In my opinion, this is the benefit of 13F filings. I’m not a big advocate in blindly following a “guru” through a delayed SEC filing. There are replicating programs out there that have shown tremendous success but for me I like to research a position before investing and I view 13F’s as another tool to generate ideas.
BP Plc is an interesting and controversial idea and I think Whitney Tilson of T2 partners lays out a good argument for investing in BP plc. Yes, there are a lot of risks still associated with BP Plc, mainly the open-ended liability of the oil spill, but this is investing; risks will always be there but do the potential rewards pay you enough to take the risk?
LEAPs
In the book “You Can Be a Stock Market Genius” Joel Greenblatt outlines an early 1990s Wells Fargo (WFC) investment using LEAPs.

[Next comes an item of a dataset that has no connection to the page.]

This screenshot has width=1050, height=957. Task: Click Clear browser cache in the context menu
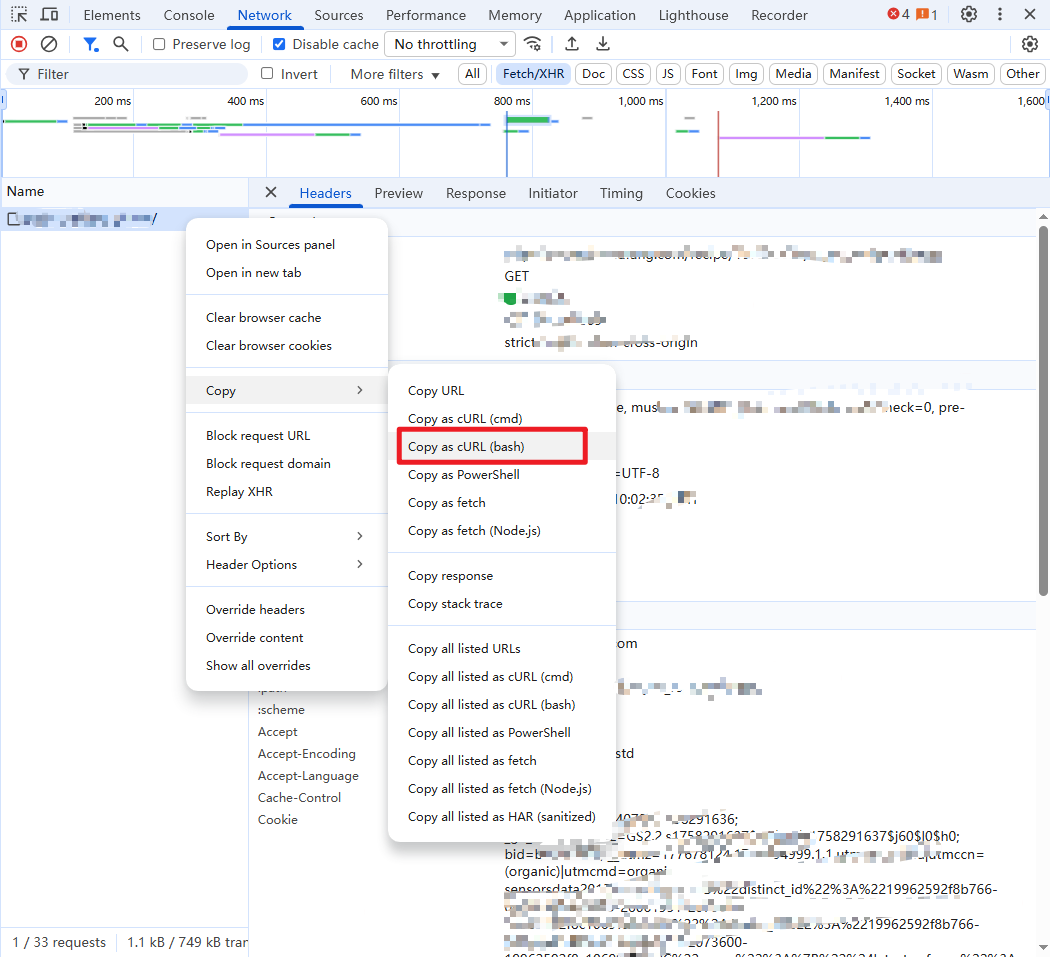tap(263, 317)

Coincidentally, the idea for investing in Wells Fargo (WFC) came from a young investment manager named Bruce Berkowitz. The crux of the argument was either Wells Fargo was going to go bankrupt or it was going to return to its historically strong earnings power after taking write-downs to its loan portfolio. If Wells Fargo (WFC) returned to its normal level of profitability then the stock would be at least a double. By using LEAPs and their inherent leverage Mr. Greenblatt was able to create a stronger risk/reward profile in his Wells Fargo investment.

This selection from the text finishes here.